RAW DATA:
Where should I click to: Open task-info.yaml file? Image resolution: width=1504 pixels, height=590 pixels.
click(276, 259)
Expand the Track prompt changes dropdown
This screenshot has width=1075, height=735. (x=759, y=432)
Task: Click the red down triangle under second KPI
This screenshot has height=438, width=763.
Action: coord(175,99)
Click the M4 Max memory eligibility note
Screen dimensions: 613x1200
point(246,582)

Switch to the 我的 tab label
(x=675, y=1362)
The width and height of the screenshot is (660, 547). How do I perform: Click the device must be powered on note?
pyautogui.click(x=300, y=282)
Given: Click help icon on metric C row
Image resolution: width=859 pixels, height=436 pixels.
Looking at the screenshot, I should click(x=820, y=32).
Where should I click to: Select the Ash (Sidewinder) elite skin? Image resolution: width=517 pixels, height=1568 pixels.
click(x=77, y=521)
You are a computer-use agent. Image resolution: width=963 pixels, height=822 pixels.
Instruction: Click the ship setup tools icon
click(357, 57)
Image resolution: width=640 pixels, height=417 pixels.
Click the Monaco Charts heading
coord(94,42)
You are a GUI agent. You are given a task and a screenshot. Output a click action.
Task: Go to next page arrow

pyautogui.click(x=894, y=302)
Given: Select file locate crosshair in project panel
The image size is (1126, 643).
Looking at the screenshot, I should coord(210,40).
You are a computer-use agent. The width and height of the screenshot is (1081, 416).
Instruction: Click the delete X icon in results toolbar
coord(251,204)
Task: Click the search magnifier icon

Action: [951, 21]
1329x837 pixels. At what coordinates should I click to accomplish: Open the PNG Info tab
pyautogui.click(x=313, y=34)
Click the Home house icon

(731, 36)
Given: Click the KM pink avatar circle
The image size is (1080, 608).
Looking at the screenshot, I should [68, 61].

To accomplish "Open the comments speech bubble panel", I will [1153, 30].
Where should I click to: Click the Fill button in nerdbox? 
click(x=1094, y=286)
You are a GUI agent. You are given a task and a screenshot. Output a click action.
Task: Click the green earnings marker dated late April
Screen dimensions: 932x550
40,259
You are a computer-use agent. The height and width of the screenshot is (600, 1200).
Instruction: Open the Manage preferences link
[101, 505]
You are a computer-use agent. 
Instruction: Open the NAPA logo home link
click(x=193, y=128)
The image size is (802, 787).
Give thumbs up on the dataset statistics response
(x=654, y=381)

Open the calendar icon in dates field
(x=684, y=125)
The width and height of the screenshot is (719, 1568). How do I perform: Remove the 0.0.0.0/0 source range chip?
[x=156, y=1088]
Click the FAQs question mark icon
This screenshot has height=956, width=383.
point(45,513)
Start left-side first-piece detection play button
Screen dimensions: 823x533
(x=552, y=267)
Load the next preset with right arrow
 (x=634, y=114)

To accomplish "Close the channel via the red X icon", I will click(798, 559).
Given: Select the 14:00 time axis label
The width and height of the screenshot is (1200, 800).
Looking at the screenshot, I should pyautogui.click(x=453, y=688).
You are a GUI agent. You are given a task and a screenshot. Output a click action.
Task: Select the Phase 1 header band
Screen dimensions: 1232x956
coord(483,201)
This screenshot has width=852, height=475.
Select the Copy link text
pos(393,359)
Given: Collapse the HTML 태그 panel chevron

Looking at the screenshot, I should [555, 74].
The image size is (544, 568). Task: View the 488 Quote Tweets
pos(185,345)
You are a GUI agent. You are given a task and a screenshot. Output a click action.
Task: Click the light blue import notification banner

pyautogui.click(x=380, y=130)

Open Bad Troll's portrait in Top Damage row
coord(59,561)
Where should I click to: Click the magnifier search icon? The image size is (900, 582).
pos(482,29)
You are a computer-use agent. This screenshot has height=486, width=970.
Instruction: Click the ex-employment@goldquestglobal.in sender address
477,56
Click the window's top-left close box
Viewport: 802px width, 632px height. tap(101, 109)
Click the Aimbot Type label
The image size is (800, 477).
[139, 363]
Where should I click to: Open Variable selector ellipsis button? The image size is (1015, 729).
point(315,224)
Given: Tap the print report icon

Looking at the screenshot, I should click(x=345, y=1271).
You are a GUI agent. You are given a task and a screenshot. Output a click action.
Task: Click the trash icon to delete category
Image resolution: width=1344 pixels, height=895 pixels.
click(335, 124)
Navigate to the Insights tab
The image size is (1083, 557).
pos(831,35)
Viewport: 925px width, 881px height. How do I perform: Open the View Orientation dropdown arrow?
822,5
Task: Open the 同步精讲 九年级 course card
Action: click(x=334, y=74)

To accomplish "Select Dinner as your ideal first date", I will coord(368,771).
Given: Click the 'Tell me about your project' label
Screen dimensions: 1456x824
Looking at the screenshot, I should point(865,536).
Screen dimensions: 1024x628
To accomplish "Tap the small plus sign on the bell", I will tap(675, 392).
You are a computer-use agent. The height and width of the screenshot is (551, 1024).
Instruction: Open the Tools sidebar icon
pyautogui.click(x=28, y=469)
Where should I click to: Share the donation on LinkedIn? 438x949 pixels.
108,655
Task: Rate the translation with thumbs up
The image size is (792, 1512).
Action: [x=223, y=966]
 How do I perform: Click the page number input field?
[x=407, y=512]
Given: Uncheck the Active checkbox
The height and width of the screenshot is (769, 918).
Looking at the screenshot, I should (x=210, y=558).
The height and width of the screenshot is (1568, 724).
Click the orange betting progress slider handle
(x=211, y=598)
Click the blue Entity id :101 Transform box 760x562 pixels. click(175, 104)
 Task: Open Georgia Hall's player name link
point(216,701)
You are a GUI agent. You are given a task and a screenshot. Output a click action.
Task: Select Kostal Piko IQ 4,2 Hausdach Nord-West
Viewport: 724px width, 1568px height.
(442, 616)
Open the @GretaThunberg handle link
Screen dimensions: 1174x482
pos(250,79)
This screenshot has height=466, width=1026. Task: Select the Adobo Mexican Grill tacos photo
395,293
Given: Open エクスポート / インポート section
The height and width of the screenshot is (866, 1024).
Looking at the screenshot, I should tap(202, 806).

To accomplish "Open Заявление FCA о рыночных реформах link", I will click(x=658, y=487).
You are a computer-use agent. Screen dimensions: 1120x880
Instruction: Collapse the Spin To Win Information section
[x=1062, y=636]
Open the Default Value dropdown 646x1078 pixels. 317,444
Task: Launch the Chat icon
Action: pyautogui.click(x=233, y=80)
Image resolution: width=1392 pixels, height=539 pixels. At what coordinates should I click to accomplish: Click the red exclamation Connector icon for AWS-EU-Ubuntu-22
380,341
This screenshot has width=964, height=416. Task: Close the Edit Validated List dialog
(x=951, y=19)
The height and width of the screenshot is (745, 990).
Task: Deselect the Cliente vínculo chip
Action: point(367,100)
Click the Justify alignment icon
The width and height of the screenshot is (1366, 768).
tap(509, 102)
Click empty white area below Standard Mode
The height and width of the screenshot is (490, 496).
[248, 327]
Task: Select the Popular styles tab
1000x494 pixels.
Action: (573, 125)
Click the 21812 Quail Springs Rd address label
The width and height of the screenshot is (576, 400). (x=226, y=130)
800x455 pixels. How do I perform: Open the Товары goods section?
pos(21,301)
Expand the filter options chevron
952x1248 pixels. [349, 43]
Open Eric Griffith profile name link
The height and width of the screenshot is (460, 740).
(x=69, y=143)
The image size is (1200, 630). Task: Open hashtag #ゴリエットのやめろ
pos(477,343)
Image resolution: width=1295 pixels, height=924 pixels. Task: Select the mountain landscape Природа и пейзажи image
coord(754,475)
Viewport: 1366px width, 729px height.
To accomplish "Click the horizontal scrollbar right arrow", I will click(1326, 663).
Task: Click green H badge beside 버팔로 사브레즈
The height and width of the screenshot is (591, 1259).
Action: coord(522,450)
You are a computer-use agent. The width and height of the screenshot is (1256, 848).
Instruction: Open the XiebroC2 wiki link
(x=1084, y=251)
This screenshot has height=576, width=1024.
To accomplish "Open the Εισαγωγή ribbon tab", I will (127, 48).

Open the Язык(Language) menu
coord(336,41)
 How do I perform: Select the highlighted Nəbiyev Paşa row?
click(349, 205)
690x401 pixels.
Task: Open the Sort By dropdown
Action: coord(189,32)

ABOUT THIS EXERCISE:
Using the entries shown above, reproduce verbatim the lines from the line bearing "Expand the Track prompt changes dropdown" to the line bearing "Given: Click the KM pink avatar circle", inclusive.

SOLUTION FOR THIS PROBLEM:
Expand the Track prompt changes dropdown
This screenshot has width=1075, height=735. (x=759, y=432)
Task: Click the red down triangle under second KPI
This screenshot has height=438, width=763.
Action: coord(175,99)
Click the M4 Max memory eligibility note
Screen dimensions: 613x1200
point(246,582)

Switch to the 我的 tab label
(x=675, y=1362)
The width and height of the screenshot is (660, 547). How do I perform: Click the device must be powered on note?
pyautogui.click(x=300, y=282)
Given: Click help icon on metric C row
Image resolution: width=859 pixels, height=436 pixels.
Looking at the screenshot, I should click(x=820, y=32).
Where should I click to: Select the Ash (Sidewinder) elite skin? Image resolution: width=517 pixels, height=1568 pixels.
click(x=77, y=521)
You are a computer-use agent. Image resolution: width=963 pixels, height=822 pixels.
Instruction: Click the ship setup tools icon
click(357, 57)
Image resolution: width=640 pixels, height=417 pixels.
Click the Monaco Charts heading
coord(94,42)
You are a GUI agent. You are given a task and a screenshot. Output a click action.
Task: Go to next page arrow

pyautogui.click(x=894, y=302)
Given: Select file locate crosshair in project panel
The image size is (1126, 643).
Looking at the screenshot, I should coord(210,40).
You are a computer-use agent. The width and height of the screenshot is (1081, 416).
Instruction: Click the delete X icon in results toolbar
coord(251,204)
Task: Click the search magnifier icon

Action: [951, 21]
1329x837 pixels. At what coordinates should I click to accomplish: Open the PNG Info tab
pyautogui.click(x=313, y=34)
Click the Home house icon

(731, 36)
Given: Click the KM pink avatar circle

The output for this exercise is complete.